_Goal of the exercise:_ Starting at the top of the records, output every line through the one that contains "Hotéis baratos (57, 2281)", keeping each exactly as it appears.

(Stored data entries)
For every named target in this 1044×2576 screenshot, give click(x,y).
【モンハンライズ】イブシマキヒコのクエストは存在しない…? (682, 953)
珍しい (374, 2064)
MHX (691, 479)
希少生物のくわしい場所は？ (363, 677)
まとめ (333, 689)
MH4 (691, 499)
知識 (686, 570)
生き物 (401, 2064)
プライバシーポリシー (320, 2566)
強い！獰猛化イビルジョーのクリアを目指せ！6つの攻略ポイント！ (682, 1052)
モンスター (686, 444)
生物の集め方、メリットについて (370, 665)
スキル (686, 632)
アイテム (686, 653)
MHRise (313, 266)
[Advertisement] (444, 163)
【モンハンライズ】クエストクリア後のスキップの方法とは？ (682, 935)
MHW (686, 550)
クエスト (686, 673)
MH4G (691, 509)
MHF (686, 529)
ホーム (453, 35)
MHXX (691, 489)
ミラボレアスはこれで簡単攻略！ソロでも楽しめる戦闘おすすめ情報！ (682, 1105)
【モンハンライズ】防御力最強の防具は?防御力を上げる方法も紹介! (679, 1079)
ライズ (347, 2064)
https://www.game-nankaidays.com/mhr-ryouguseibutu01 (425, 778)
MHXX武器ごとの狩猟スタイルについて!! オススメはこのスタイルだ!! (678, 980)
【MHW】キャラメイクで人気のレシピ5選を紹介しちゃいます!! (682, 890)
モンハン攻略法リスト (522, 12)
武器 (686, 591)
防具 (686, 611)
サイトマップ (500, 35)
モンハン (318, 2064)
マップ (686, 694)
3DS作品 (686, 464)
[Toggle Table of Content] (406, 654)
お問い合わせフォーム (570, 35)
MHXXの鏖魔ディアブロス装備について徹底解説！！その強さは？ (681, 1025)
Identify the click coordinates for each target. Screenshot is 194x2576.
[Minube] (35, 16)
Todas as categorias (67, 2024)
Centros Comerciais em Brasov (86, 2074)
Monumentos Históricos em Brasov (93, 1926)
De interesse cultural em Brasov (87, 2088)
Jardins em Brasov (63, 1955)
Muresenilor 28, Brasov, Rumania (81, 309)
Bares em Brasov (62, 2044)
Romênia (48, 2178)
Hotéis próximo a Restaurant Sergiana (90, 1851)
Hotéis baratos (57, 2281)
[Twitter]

_Your response:_
For every named target in this 1044×2576 screenshot, give click(x,y).
【モンハンライズ】イブシマキヒコのクエストは存在しない…? (682, 953)
珍しい (374, 2064)
MHX (691, 479)
希少生物のくわしい場所は？ (363, 677)
まとめ (333, 689)
MH4 (691, 499)
知識 (686, 570)
生き物 (401, 2064)
プライバシーポリシー (320, 2566)
強い！獰猛化イビルジョーのクリアを目指せ！6つの攻略ポイント！ (682, 1052)
モンスター (686, 444)
生物の集め方、メリットについて (370, 665)
スキル (686, 632)
アイテム (686, 653)
MHRise (313, 266)
[Advertisement] (444, 163)
【モンハンライズ】クエストクリア後のスキップの方法とは？ (682, 935)
MHW (686, 550)
クエスト (686, 673)
MH4G (691, 509)
MHF (686, 529)
ホーム (453, 35)
MHXX (691, 489)
ミラボレアスはこれで簡単攻略！ソロでも楽しめる戦闘おすすめ情報！ (682, 1105)
【モンハンライズ】防御力最強の防具は?防御力を上げる方法も紹介! (679, 1079)
ライズ (347, 2064)
https://www.game-nankaidays.com/mhr-ryouguseibutu01 (425, 778)
MHXX武器ごとの狩猟スタイルについて!! オススメはこのスタイルだ!! (678, 980)
【MHW】キャラメイクで人気のレシピ5選を紹介しちゃいます!! (682, 890)
モンハン攻略法リスト (522, 12)
武器 (686, 591)
防具 (686, 611)
サイトマップ (500, 35)
モンハン (318, 2064)
マップ (686, 694)
3DS作品 (686, 464)
[Toggle Table of Content] (406, 654)
お問い合わせフォーム (570, 35)
MHXXの鏖魔ディアブロス装備について徹底解説！！その強さは？ (681, 1025)
Identify the click coordinates for each target. Screenshot is 194x2576.
[Minube] (35, 16)
Todas as categorias (67, 2024)
Centros Comerciais em Brasov (86, 2074)
Monumentos Históricos em Brasov (93, 1926)
De interesse cultural em Brasov (87, 2088)
Jardins em Brasov (63, 1955)
Muresenilor 28, Brasov, Rumania (81, 309)
Bares em Brasov (62, 2044)
Romênia (48, 2178)
Hotéis próximo a Restaurant Sergiana (90, 1851)
Hotéis baratos (57, 2281)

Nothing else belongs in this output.